▶ EXCERTO PARA LEITURA
É uma alternativa necessária e um espelho no qual há que olhar obrigatoriamente quando chega o momento em que se esgotam as possibilidades de diálogo com os de cima e os de baixo movem-se a partir da esquerda. Um belo dia, os humilhados e despojados gritam um contundente "já basta!". A partir desse momento tudo se torna possível, inclusive até mesmo a tomada do poder.

Em termos de prática política, também significa que a luta de classes passa a ocupar um lugar preponderante e, por mais que queira ocultar, explode com toda a sua força e abala os fundamentos dos "palácios de inverno". Isso é precisamente o que hoje está a ocorrer no Equador. Acabaram-se o panos quentes, as desculpas e a mentiras com que o governo de Lenine Moreno tentou "fazer tempo", enquanto preparava o pacote de medidas que lhe impôs o Fundo Monetário Internacional. Isso significa que, chegado o momento, aqueles aos quais se vende a alma exigem que se pague portagem e que não se hesite em por em marcha o pactuado.

▶ DADOS EM ESTUDO
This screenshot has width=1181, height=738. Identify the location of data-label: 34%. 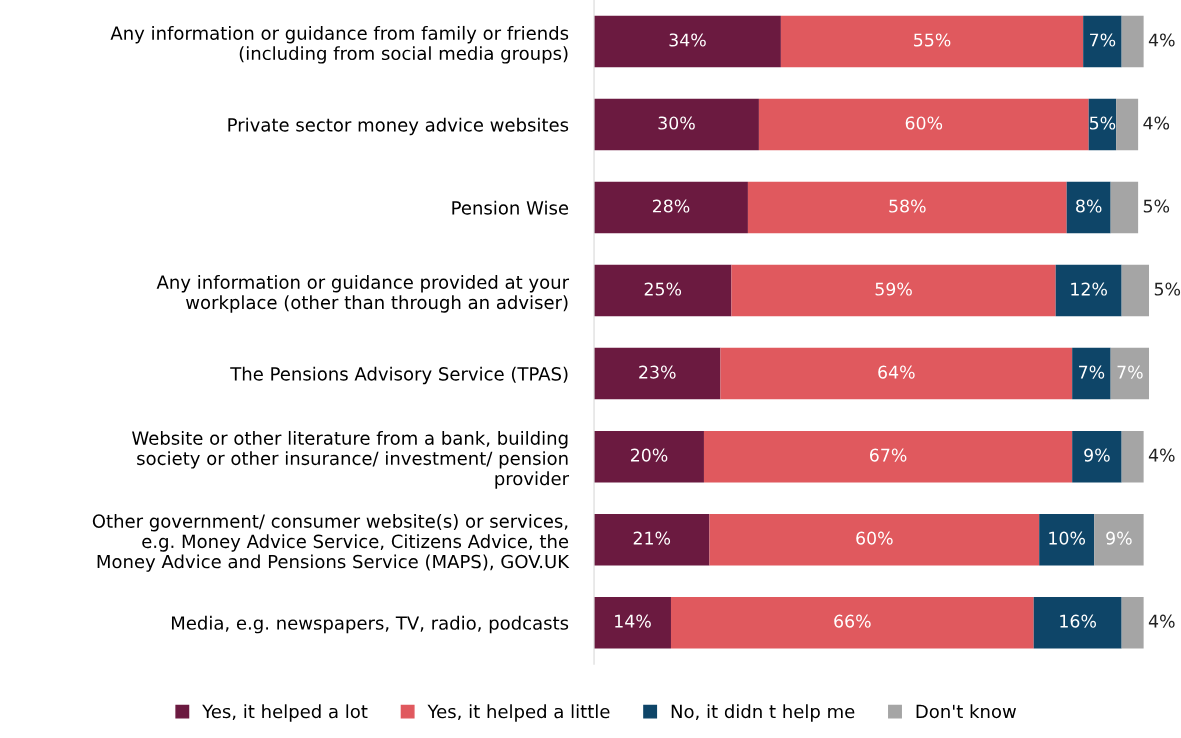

...

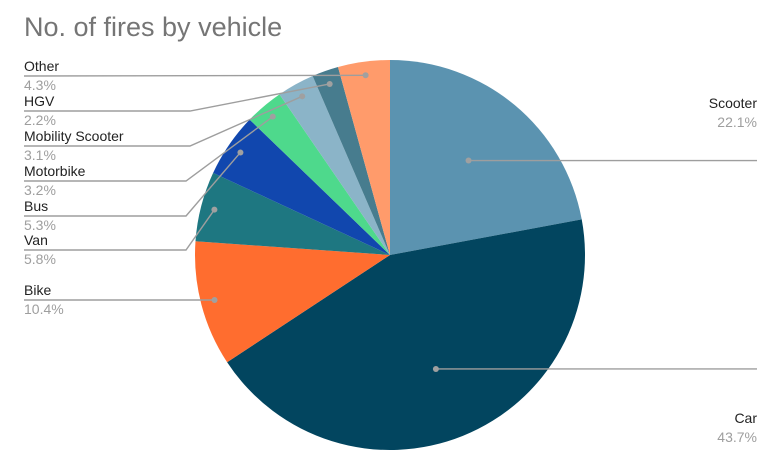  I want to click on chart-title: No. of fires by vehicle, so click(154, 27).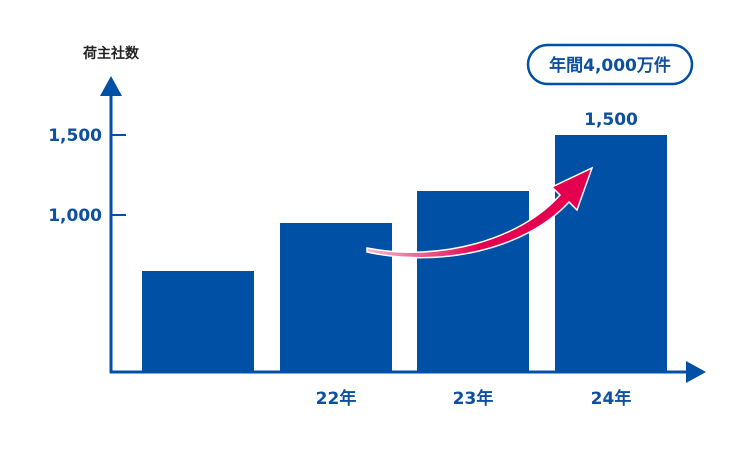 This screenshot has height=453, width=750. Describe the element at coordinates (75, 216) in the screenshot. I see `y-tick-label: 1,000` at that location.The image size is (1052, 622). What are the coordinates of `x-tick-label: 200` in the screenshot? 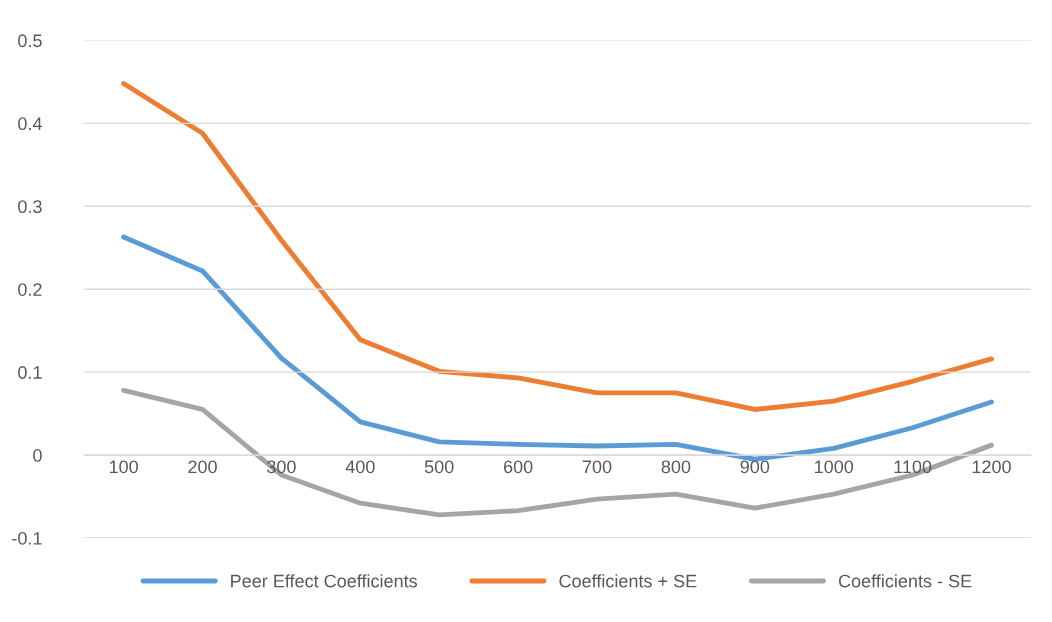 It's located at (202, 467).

* * *

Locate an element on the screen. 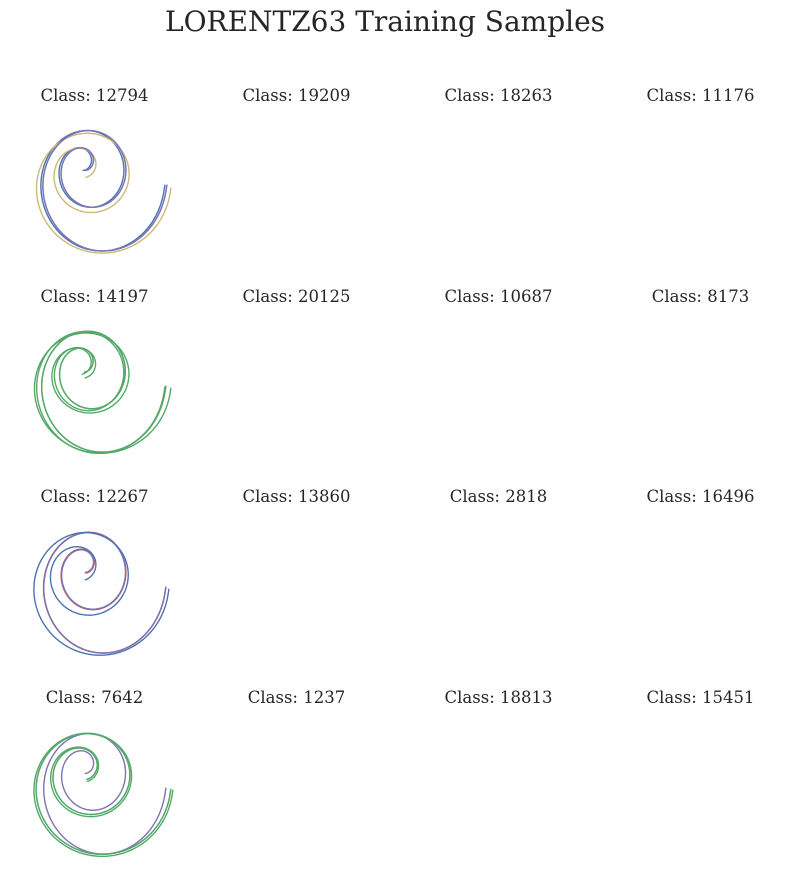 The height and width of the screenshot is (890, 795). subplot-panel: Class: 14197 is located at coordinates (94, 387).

▶ O QUE FAZER
Transcreva literalmente, no excerto sobre a luta de classes no Equador, o trecho que vai de "É uma alternativa" até "tomada do poder.".

▶ RESPOSTA DO EXERCÍCIO
É uma alternativa necessária e um espelho no qual há que olhar obrigatoriamente quando chega o momento em que se esgotam as possibilidades de diálogo com os de cima e os de baixo movem-se a partir da esquerda. Um belo dia, os humilhados e despojados gritam um contundente "já basta!". A partir desse momento tudo se torna possível, inclusive até mesmo a tomada do poder.